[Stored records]
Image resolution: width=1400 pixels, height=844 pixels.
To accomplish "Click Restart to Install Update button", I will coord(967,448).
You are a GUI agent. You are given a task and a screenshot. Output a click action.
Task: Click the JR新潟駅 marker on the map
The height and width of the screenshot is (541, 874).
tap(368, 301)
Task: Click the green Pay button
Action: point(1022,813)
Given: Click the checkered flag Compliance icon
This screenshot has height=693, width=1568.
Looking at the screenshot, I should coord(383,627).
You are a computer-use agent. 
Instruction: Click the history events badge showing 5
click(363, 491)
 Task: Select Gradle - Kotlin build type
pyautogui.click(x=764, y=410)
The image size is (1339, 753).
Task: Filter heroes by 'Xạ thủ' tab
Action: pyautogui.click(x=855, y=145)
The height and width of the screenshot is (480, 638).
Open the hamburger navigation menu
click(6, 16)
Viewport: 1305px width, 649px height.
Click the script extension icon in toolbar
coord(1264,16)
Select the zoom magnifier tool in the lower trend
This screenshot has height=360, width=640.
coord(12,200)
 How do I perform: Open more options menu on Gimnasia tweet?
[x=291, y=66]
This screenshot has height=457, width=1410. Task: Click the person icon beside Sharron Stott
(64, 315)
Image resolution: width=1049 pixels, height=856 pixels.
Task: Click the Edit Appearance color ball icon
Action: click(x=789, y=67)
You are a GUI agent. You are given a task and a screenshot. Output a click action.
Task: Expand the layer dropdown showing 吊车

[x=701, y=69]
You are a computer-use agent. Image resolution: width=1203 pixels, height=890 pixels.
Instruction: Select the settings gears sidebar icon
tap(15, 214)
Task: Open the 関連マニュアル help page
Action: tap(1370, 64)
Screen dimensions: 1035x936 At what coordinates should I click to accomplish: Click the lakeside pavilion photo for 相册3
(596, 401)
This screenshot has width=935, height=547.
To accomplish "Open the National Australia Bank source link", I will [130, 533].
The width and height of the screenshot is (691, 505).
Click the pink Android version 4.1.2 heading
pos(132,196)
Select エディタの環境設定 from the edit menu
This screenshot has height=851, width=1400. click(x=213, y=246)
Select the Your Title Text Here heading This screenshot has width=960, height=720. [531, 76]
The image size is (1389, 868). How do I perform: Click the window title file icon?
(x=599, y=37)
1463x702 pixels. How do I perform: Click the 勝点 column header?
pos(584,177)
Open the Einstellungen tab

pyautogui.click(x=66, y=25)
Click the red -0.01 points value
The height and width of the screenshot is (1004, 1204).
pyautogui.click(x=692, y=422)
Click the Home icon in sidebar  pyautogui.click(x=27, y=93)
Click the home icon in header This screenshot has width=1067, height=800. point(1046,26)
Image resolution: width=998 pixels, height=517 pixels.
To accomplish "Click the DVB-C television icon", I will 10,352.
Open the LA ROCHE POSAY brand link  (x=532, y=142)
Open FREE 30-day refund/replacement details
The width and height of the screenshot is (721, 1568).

WHAT IS EXPECTED
Take every line from the data above that holds "link" and copy it out.

SOLUTION FOR THIS PROBLEM
To accomplish "Open the National Australia Bank source link", I will [130, 533].
Open the LA ROCHE POSAY brand link  (x=532, y=142)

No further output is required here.